Vietnam beefs up COVID response ahead of National Assembly

Cases surge in Ho Chi Minh City, prompting deployment of police and military

Many streets in Vietnam, like this one in Vung Tau, are nearly empty as COVID curbs kick in.   © AP

HANOI -- Vietnam is mobilizing public forces, including the police, public security and military, as Ho Chi Minh City, the country's largest city, and adjacent provinces face a sharp increase of COVID-19 cases.

Authorities are making efforts not to allow the pandemic to trigger social instability as the National Assembly -- the country's most important political event -- kicks off on Tuesday.

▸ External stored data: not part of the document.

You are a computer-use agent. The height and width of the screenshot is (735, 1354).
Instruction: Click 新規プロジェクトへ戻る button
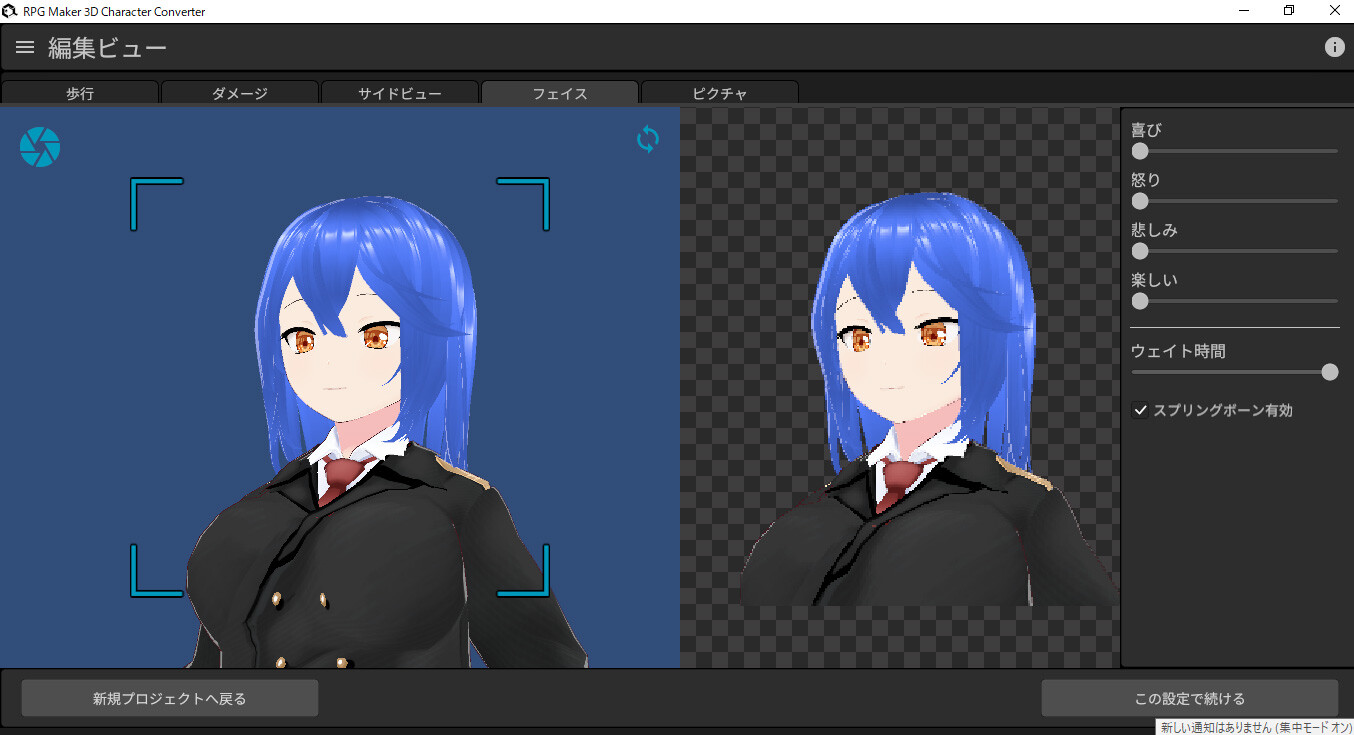169,697
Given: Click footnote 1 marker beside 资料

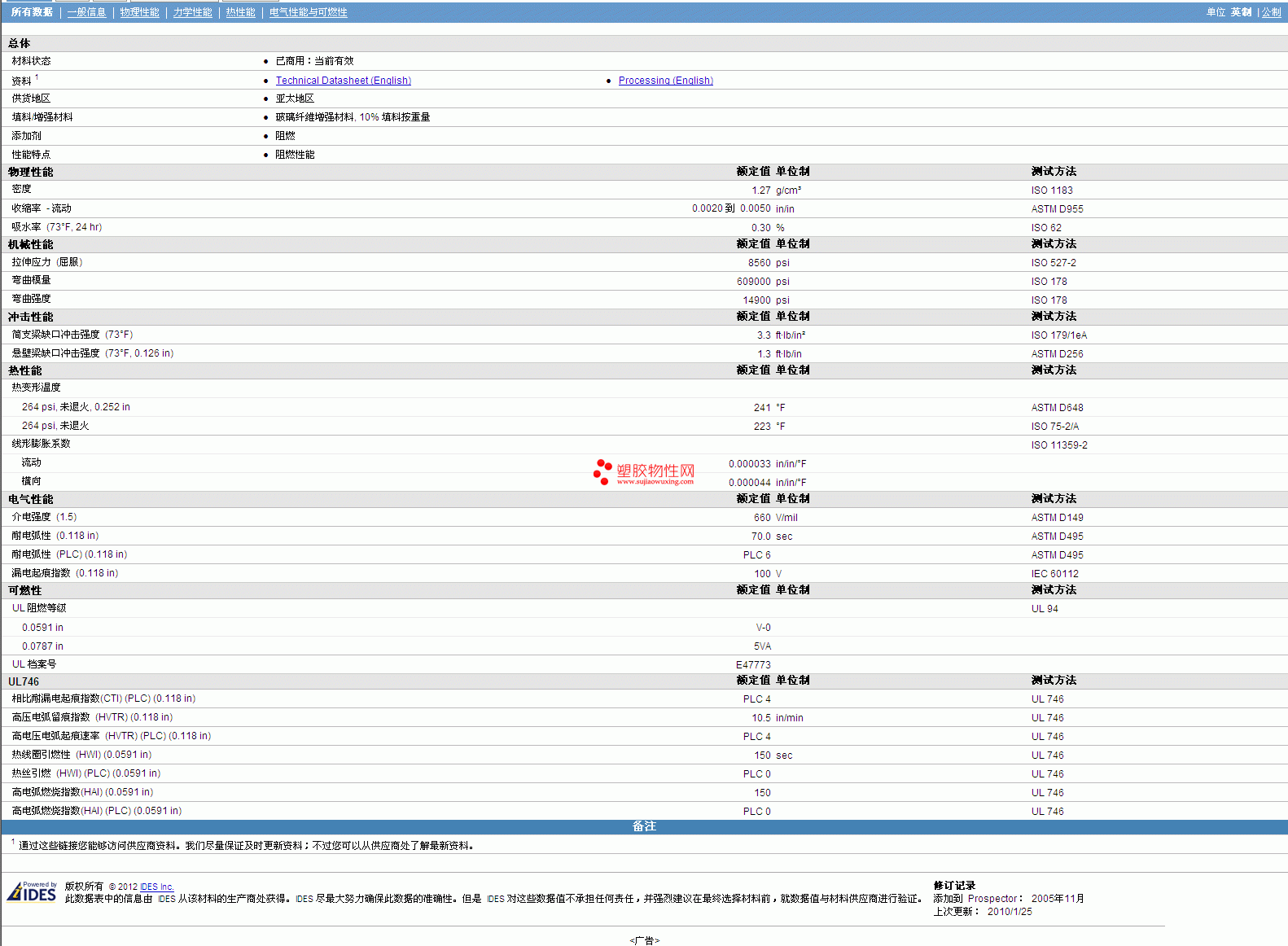Looking at the screenshot, I should pyautogui.click(x=37, y=77).
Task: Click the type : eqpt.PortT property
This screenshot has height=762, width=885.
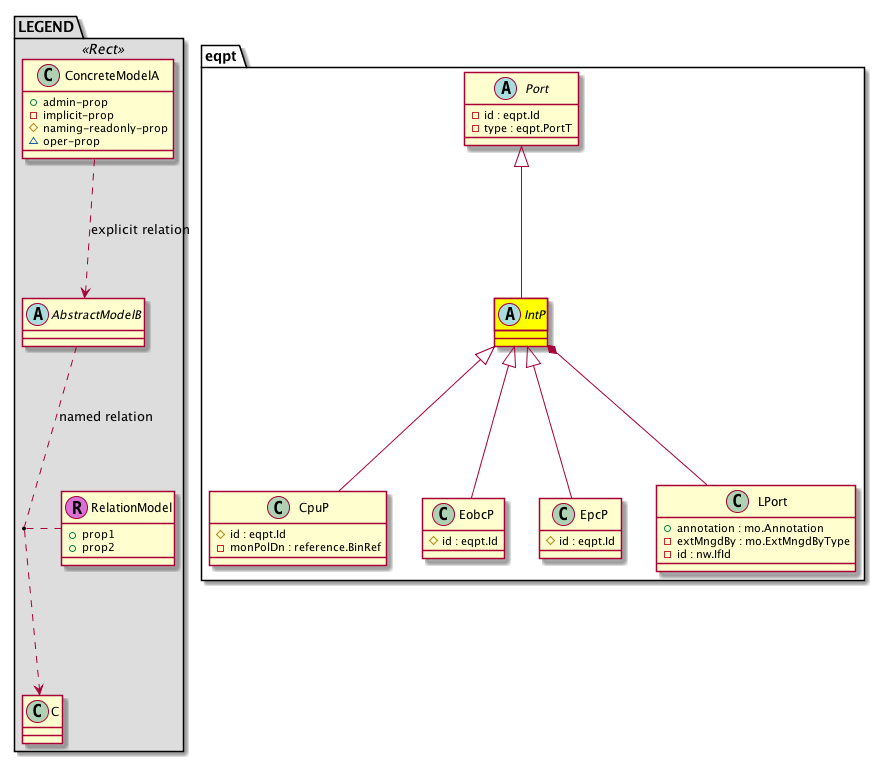Action: [x=520, y=128]
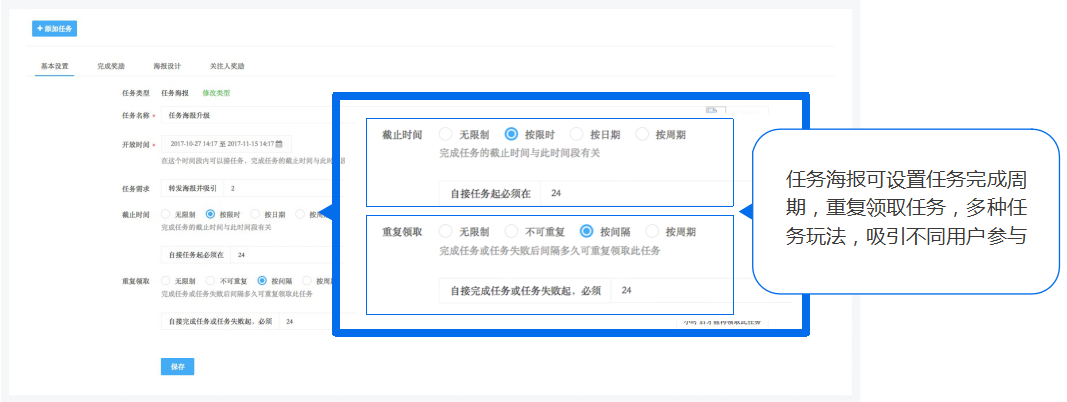This screenshot has width=1067, height=402.
Task: Click the 开放时间 date range field
Action: 220,144
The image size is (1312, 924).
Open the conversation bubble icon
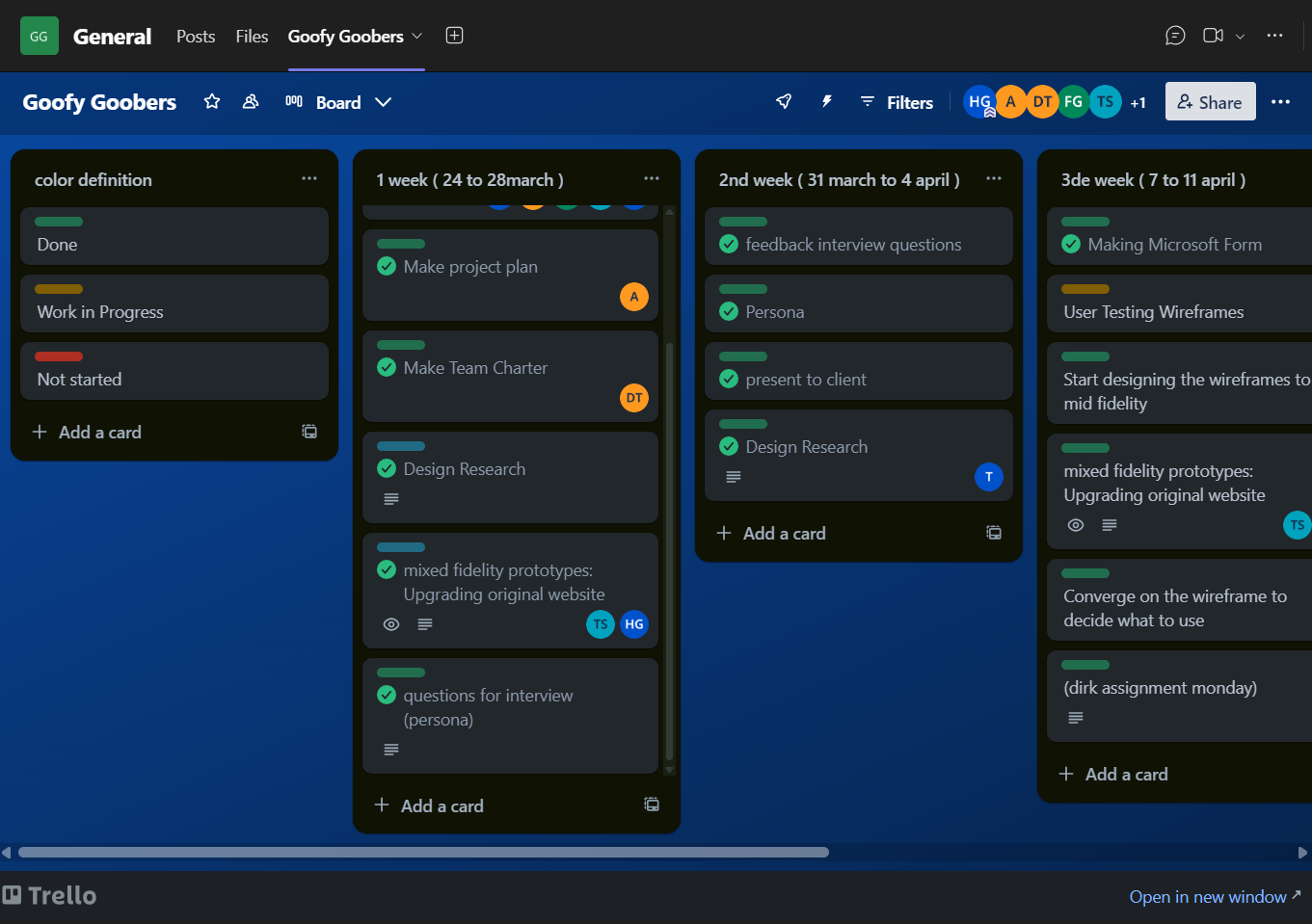pyautogui.click(x=1175, y=35)
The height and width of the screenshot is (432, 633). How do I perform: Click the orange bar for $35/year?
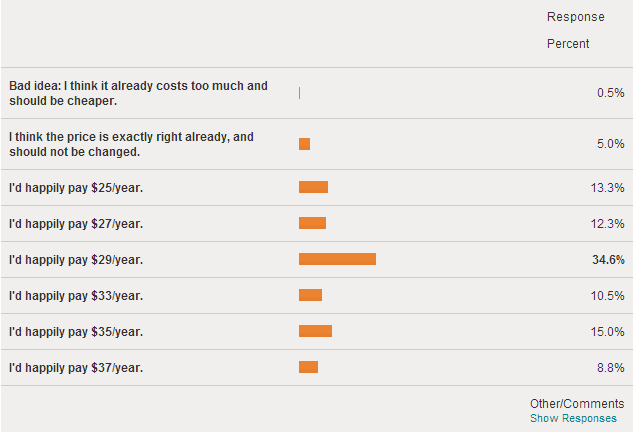click(315, 331)
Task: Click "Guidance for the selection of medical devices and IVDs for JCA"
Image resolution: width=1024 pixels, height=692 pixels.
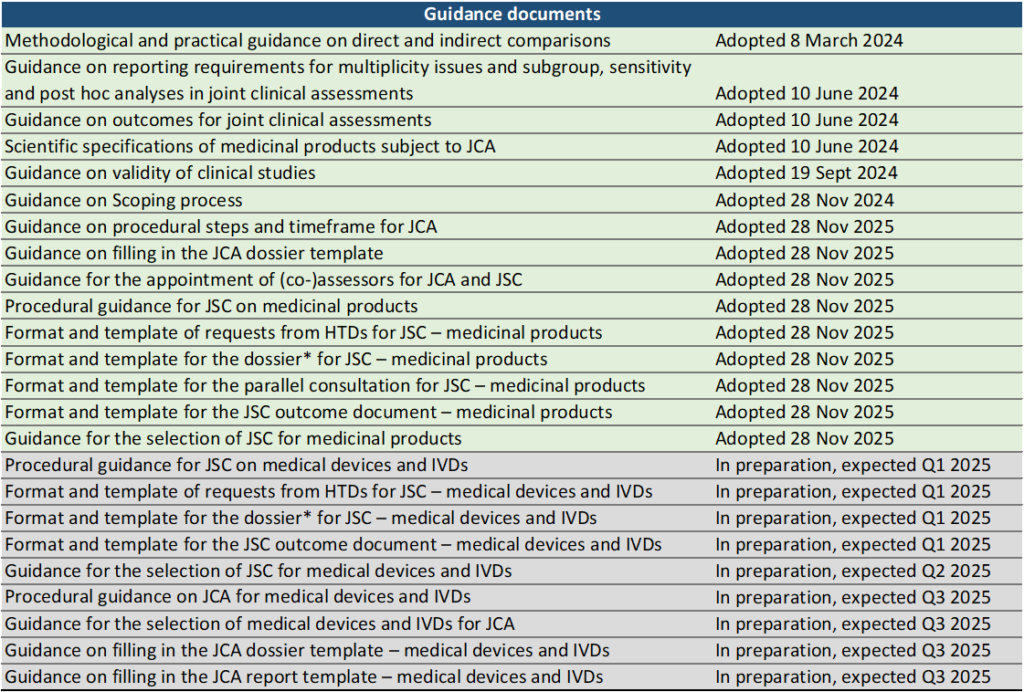Action: [260, 624]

"Police of southern provinces and cities need to deploy their full force, closely coordinate with military forces, advise the Party committees and local authorities to mobilize militia and self-defense forces at grassroots levels to strengthen for checkpoints to prevent the spread of COVID-19," said Major General Le Quoc Hung, deputy minister of public security, during an online meeting with the police of 19 southern provinces and cities on Sunday.

Hung was speaking from the capital Hanoi. He is also a member of the Central Committee of the Communist Party of Vietnam. The meeting came as Vietnam reported 5,926 new cases of COVID-19 on Sunday. 4,692 were detected in Ho Chi Minh City, followed by neighboring Binh Duong with 345 cases and Dong Nai with 147 cases.

According to the Ministry of Health, the country has recorded 55,789 COVID infections and 254 deaths as of Monday. The current outbreak that hit the country in late April has seen a total of 52,164 new cases and 220 deaths.

Authorities are bracing for further increases. "COVID-19 is still evolving, with multiple outbreaks, multiple sources of transmission and multiple strains, especially the delta variant," the Ministry of Health told the online meeting, hinting that the southern region is struggling to keep the situation under control.

"There is a risk of widespread infection in the community," warned Senior Lieutenant General Nguyen Van Son, deputy minister of public security. "In this difficult time, the People's public security force needs to show its role as a front line force, contributing together with the health forces, the Army [and others] to stop the disease," he said.

The remarks from leaders of public forces were made in response to Prime Minister Pham Minh Chinh's decision on Saturday to impose strict social distancing measures on Monday in 19 southern provinces and cities, including Ho Chi Minh City.

Chinh also asked for the establishment of seven special working groups" led by ministers to work directly with Ho Chi Minh City authorities to prevent and control the pandemic.

The pandemic comes at a politically sensitive time as the National Assembly opens tomorrow in Hanoi.

In addition to the outbreaks in the south, the protests in Cuba are making Hanoi authorities even more nervous ahead of the National Assembly, analysts say.

Leaders in Hanoi are facing pressure from different fronts, including a seemingly out-of-control situation similar to India and Indonesia, said Duong Quoc Chinh, a Hanoi-based political analyst. Chinh added that the pandemic could possibly lead to protests like those in Cuba last week.

Dang Tam Chanh, a political analyst in Ho Chi Minh City, said the strict COVID measures in the city during the fourth wave are hurting nearly everyone, which could lead to anti-government protests. "Vietnamese leaders are always worrying that such disturbances could spark internal disagreements prompting domestic riots," said Chanh.

Cubans took to the streets in rare protests and demonstrations against the government this past week, leading to hundreds of arrests.

The National Assembly will set economic targets for the next five years. The president, prime minister, and chief justice of the Supreme People's Court will take an oath before the National Assembly, which is expected to approve a gross domestic product growth rate of about 6.5% to 7% during 2021-2025 with a deficit of 3.7%.

Hanoi also aims to reduce the rate of poor households by 1% to 1.5% per year and increase the health insurance participation rate to 95%.